___ TEXT SECTION

Skip to content

System architecture

A wiki built by agents. Local-only runtime. Closed-loop control. Budget-aware. Source-disciplined.

This page complements docs/system/sense.md. Sense = what we're building and for whom. Architecture = how the system that builds it is wired.


1. The mental model (one paragraph)

FAIRE is a wiki + curated reading list + nudge-to-build, written by editorial agents that read primary sources only, organized in three layers — curriculum (range, one page per concept), arc index (opinionated path to a frontier capability), arc step (one build per page, MVB as milestone, compounding artifact contract). Voice is reference, not pitch, not tutorial. Citations are seminal · test-of-time · current SotA, nothing else. The system is closed-loop: it observes its own state, decides what to write next, writes it, reviews it through a panel of critics, and learns from the feedback for the next cycle. It runs on a $10/cycle budget, locally.


2. The four contracts

Every page the system writes must honor four contracts simultaneously. A critic owns each.

# Contract Owner skill Failure mode it catches
1 Sense — page matches what FAIRE is for faire-sense Tutorial-ish, pitchy, exhaustive-survey style
2 Human — each of the four readers gets what they came for critic-human-centered, critic-beginner-onramp Wall of equations with no intuition; jargon dump
3 Source — citations are seminal/test-of-time/SotA, approved domains only source-policy, critic-info-architecture Medium links, Wikipedia citations, filler readings
4 Nudge — page ends with a directed, specific invitation to do something critic-build-nudge, mvb-recipe "Try training a model" generic CTA

3. The layers (top to bottom)

______
___ STORED DATA

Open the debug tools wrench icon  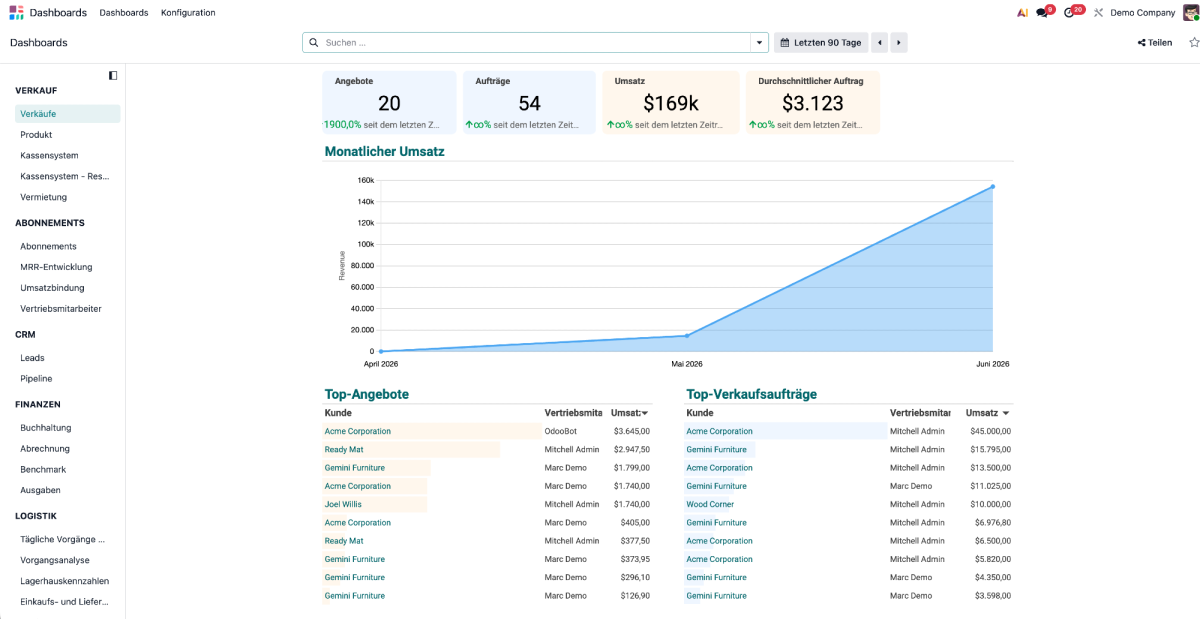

______

> [WORK REQUEST]: According to the system architecture page, how much budget does the system get per cycle?

> [REPLY]: $10 per cycle.